An 18-year-old client enters the emergency room complaining of coughing, chest tightness, dyspnea, and sputum production. On physical assessment, the nurse notes agitation, nasal flaring, tachypnea, and expiratory wheezing. These signs should alert the nurse to:
- A. A tension pneumothorax
- B. An asthma attack
- C. Pneumonia
- D. Pulmonary embolus
Correct Answer: B
Rationale: A tension pneumothorax is an accumulation of air in the pleural space. Important physical assessment findings to confirm this condition include cyanosis, jugular vein distention, absent breath sounds on the affected side, distant heart sounds, and lowered blood pressure. Asthma is a disorder in which there is an airflow obstruction in the bronchioles and smaller bronchi secondary to bronchospasm, swelling of mucous membranes, and increased mucus production. Physical assessment reveals some important findings: agitation, nasal flaring, tachypnea, and expiratory wheezing. Pneumonia is an acute bacterial or viral infection that causes inflammation of the lung in the alveolar and interstitial tissue and results in consolidation. Specific assessment findings to confirm this condition include decreased chest expansion caused by pleuritic pain, dullness on percussion over consolidated areas, decreased breath sounds, and increased vocal fremitus. A pulmonary embolus is the passage of a foreign substance (blood clot, fat, air, or amniotic fluid) into the pulmonary artery or its branches, with subsequent obstruction of blood supply to lung tissue. Specific assessment findings that confirm this condition include tachypnea, tachycardia, crackles (rales), transient friction rub, diaphoresis, edema, and cyanosis.

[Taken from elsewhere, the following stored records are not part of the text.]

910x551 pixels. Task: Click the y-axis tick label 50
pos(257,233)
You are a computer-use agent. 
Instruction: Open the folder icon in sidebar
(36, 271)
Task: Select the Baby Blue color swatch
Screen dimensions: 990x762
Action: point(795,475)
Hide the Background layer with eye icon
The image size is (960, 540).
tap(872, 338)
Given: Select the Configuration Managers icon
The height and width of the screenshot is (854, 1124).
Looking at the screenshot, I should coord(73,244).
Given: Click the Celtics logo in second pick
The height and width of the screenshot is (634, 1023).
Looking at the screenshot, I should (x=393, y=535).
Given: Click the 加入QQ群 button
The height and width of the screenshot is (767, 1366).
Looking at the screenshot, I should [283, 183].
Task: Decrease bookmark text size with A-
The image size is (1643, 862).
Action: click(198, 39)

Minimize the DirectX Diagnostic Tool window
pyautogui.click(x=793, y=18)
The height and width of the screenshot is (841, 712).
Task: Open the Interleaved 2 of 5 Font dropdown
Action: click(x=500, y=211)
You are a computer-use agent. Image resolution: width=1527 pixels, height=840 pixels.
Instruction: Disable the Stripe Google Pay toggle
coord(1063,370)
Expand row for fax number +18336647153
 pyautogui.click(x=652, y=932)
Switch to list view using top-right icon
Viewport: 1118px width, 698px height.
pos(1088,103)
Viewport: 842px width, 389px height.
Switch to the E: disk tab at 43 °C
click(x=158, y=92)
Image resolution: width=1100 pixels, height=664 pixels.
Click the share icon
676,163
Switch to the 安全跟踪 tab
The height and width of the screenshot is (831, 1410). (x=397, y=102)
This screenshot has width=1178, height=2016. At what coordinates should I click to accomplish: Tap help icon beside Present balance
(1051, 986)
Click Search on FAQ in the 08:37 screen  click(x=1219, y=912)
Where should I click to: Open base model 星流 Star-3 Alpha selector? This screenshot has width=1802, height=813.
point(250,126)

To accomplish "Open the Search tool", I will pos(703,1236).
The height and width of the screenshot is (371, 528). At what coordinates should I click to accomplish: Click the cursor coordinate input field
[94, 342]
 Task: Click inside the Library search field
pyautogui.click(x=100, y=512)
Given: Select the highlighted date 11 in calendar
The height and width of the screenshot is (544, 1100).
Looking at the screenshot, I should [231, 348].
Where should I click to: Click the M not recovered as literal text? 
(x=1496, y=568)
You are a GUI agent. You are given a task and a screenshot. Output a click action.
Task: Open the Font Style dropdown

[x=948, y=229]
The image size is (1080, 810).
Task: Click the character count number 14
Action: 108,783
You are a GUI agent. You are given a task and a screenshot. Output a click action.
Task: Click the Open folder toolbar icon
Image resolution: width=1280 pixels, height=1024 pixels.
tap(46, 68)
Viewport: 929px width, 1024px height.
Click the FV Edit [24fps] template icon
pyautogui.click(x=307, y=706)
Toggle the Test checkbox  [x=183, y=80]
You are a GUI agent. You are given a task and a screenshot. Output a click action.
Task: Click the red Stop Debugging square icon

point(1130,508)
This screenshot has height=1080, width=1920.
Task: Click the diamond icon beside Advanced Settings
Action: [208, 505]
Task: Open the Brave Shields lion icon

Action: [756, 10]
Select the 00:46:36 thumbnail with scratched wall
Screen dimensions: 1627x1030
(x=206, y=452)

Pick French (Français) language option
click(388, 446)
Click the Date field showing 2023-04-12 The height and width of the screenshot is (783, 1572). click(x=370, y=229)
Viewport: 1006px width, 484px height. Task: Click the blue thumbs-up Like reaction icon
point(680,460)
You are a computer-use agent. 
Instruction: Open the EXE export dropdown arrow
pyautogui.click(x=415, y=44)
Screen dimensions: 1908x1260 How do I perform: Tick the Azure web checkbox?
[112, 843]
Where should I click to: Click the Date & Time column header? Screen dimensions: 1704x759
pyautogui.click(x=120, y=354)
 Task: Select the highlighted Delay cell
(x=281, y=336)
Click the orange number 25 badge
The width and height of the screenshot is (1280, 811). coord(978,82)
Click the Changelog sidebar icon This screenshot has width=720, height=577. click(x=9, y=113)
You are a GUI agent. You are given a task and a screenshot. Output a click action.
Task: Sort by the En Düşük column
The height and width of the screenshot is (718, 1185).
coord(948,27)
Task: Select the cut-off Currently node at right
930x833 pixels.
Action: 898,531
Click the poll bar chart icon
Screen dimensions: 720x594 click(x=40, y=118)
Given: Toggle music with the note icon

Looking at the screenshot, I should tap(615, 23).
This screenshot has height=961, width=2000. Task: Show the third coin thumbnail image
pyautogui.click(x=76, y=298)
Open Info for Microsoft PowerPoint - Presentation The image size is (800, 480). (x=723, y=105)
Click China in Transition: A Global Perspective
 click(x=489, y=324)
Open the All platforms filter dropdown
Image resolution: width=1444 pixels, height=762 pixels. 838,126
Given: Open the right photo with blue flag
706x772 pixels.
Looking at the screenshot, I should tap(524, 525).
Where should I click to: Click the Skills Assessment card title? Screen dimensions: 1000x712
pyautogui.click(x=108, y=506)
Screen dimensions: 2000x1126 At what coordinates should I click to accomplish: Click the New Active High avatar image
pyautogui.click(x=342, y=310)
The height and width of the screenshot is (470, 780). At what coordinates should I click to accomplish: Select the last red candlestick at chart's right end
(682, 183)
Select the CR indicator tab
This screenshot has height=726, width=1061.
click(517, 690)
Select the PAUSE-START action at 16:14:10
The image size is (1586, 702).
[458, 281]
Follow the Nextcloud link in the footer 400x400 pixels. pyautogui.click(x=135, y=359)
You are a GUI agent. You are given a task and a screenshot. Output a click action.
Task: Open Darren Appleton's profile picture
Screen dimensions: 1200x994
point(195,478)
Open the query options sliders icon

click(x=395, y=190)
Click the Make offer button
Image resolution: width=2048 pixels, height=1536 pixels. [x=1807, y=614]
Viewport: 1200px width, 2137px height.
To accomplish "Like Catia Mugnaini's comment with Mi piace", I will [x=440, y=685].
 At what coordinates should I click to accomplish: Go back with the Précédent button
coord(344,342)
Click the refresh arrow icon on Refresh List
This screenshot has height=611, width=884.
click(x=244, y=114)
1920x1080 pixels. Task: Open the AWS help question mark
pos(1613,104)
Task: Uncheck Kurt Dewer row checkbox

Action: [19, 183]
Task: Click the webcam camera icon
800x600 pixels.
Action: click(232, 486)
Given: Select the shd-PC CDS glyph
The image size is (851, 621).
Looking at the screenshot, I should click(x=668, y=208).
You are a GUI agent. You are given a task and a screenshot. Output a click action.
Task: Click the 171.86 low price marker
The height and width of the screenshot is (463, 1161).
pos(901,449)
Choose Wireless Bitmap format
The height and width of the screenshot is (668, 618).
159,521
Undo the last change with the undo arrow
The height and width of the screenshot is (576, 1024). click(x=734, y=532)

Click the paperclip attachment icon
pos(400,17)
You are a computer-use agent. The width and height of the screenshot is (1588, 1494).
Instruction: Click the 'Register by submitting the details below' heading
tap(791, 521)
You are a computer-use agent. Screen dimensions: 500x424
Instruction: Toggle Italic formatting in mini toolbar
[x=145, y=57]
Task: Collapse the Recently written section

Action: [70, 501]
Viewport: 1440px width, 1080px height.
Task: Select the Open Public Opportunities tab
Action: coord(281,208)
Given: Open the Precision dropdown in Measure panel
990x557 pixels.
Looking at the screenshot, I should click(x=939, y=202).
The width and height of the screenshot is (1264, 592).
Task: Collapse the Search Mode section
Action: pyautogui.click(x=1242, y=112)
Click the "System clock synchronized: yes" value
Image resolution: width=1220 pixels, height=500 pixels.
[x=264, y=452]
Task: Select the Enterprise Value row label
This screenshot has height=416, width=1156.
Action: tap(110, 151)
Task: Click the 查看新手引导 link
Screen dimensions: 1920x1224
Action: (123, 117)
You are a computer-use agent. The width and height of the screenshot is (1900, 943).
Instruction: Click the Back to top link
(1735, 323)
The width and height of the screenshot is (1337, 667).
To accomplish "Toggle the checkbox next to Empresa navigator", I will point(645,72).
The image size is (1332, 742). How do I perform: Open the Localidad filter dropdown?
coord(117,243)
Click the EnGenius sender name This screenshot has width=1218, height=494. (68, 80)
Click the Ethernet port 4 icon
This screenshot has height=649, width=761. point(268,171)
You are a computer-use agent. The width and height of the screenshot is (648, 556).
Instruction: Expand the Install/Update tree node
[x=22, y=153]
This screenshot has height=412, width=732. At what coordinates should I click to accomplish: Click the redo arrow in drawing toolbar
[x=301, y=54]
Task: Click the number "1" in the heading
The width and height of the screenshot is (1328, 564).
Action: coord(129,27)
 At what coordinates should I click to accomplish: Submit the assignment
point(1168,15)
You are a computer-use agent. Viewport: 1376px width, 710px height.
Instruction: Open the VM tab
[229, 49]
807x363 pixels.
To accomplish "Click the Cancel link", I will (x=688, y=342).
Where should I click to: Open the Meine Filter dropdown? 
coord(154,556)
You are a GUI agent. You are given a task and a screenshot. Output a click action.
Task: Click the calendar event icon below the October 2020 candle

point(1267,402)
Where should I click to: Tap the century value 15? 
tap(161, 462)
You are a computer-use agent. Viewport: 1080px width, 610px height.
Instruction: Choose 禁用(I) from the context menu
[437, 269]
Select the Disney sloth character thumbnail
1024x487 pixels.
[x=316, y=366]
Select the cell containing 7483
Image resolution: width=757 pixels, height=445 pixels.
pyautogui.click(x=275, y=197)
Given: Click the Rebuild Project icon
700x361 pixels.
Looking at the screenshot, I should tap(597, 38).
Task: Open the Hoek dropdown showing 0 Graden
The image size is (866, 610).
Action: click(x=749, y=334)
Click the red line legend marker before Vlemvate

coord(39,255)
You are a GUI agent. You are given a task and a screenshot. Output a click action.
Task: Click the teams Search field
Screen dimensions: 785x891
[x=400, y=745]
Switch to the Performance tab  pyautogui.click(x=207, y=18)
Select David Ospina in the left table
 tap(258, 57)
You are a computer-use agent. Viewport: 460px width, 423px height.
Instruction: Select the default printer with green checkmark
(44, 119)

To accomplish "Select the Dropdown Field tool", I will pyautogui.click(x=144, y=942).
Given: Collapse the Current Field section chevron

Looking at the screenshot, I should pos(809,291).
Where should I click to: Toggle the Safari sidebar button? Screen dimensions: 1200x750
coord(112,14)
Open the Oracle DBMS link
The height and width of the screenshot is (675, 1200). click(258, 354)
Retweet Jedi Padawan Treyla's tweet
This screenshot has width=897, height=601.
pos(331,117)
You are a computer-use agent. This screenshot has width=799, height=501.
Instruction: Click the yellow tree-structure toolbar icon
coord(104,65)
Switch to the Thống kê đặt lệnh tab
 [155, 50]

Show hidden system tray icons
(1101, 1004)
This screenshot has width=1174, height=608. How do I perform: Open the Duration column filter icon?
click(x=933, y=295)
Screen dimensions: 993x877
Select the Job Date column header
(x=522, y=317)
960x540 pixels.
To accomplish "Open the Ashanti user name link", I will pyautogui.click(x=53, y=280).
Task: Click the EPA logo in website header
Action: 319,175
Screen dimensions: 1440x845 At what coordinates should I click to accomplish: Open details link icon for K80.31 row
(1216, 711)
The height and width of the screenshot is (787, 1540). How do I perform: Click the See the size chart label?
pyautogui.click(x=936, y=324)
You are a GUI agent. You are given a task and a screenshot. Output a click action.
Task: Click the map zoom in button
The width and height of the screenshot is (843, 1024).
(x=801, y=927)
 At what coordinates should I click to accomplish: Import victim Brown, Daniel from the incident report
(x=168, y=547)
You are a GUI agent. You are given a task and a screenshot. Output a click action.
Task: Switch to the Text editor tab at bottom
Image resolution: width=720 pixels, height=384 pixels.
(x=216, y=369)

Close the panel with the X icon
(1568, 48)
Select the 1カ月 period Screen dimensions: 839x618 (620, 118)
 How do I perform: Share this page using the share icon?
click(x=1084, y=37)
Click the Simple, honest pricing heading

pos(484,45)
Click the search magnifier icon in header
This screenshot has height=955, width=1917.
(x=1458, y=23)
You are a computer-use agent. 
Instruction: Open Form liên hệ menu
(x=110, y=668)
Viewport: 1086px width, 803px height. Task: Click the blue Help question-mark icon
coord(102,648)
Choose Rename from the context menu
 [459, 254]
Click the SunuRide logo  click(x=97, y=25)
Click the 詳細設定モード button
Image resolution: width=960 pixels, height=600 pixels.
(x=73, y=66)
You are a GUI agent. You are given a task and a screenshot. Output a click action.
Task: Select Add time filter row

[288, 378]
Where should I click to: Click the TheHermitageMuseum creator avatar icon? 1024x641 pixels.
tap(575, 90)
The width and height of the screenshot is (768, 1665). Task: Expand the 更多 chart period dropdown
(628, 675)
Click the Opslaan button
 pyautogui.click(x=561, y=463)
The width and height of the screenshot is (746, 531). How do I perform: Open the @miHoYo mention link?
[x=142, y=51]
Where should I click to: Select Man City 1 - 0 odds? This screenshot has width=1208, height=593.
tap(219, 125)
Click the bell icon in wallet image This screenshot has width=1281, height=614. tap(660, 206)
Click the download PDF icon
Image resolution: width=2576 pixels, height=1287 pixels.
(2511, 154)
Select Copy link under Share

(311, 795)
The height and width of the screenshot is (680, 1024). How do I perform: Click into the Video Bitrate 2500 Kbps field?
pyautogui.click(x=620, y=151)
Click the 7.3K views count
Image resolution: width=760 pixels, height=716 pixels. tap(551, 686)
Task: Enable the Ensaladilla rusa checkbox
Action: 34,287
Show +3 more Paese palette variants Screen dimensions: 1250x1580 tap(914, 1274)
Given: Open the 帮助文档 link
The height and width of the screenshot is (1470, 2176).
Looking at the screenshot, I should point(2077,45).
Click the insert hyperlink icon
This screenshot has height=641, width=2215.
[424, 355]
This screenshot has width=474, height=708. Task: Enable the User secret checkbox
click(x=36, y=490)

A 38-year-old pregnant woman visits her nurse practitioner for her regular prenatal checkup. She is 30 weeks' gestation. The nurse should be alert to which condition related to her age?
- A. Iron-deficiency anemia
- B. Sexually transmitted disease (STD)
- C. Intrauterine growth retardation
- D. Pregnancy-induced hypertension (PIH)
Correct Answer: D
Rationale: Iron-deficiency anemia can occur throughout pregnancy and is not age related. STDs can occur prior to or during pregnancy and are not age related. Intrauterine growth retardation is an abnormal process where fetal development and maturation are delayed. It is not age related. Physical risks for the pregnant client older than 35 include increased risk for PIH, cesarean delivery, fetal and neonatal mortality, and trisomy.
The physician has ordered an injection of RhoGam for a client with blood type A negative. The nurse knows that RhoGam is given at:
- A. One finger breadth below the umbilicus
- B. The deltoid
- C. Two finger breadths above the trochanter
- D. Two finger breadths below the umbilicus
Correct Answer: B
Rationale: RhoGam is administered intramuscularly, typically in the deltoid muscle, for Rh-negative mothers to prevent sensitization. The other locations are incorrect for IM injections of RhoGam.